Saturday, October 30, 2010

A Milk Famine

Milk Shippers on Strike
(Click on image to enlarge)
Unidentified Lake County milk shippers on strike in the spring of 1916. From S.J. Craig, The Lake County Agricultural Advisor (Crown Point: Lake County Star, 1916).


After the tuberculin-testing crisis of 1908-09, the northwest-Indiana dairy industry settled down for a time. In November 1914 the discovery of hoof-and-mouth disease among some newly arrived livestock in Merrillville and Wheeler resulted in a quarantine; but by the early spring of 1915, Lake County Agent S.J. Craig was assuring locals that the quarantine was practically lifted, and the hoof-and-mouth scare was over.

And so dairy farming went on with just the usual difficulties, which always included the struggle for a share of the industry's profits. The railroads that carried the milk into Chicago sought to profit from the transportation as much as the market would bear. So did the Chicago dealers and retailers who sold the milk to the consumer. For several years leading up to the spring of 1916, those retailers had managed to increase their own cut, until the dairy farmers lost patience with what seemed to them an unfair division of profits.

The local farmers were well organized. Lake County had its own milk producers' association of many years' standing, with John Gruel now its president. Porter County had a similar organization. These two Indiana counties joined with eight counties in Illinois and three in Wisconsin to form a regional Milk Shippers' Association, representing a total of 12,000 dairy farmers.

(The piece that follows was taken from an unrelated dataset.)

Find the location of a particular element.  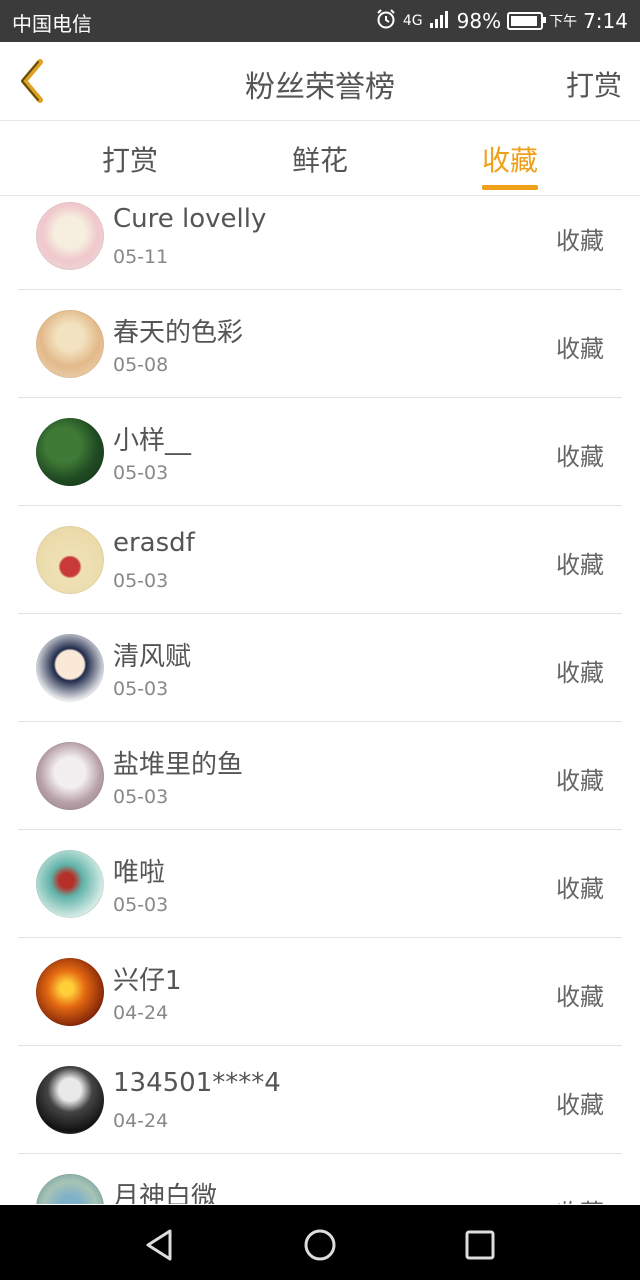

In March 1916, the regional association took the drastic step of declaring a five-day milk "famine" — a dairy-farmers' strike against Chicago — to begin on April 1. No milk would be shipped from any of the 13 organized counties surrounding the city. The Gazette's announcement of the strike conveyed a stern warning from the Milk Shippers' Association to "traitors" who might try to ship in defiance of the strike: any milk found on trains would be pulled off and dumped by the wayside.

On the first day of the strike, scarcely a dozen cans of milk went out from all of Hobart and Wheeler combined.

The Chicago retailers folded, fast. A few days into the strike, retailers began capitulating to the farmers' demands and signing new contracts — so many of them that, before a week had passed, milk shipments were almost back to normal.

The Gazette of April 14 printed an open letter from Roy Sherburne, one of the regional association's officers, declaring victory in the "milk war." He gave credit for the strike's success to "this great army of dairymen" whose "real co-operation and confidence in one another" gave the regional dairy association its power.


Sources:
♦ "Dairymen Win Milk Fight." Hobart Gazette 14 Apr. 1916.
♦ "Foot-and-Mouth Situation in Lake County." Hobart News 18 Mar. 1915.
♦ "Lake County Placed Under Quarantine." Hobart News 12 Nov. 1914.
♦ "Local Milk Shippers Elect Officers." Hobart Gazette 28 Jan. 1916.
♦ "Milk Fight Still On." Hobart Gazette 7 Apr. 1916.
♦ "Milk War On." Hobart Gazette 31 Mar. 1916.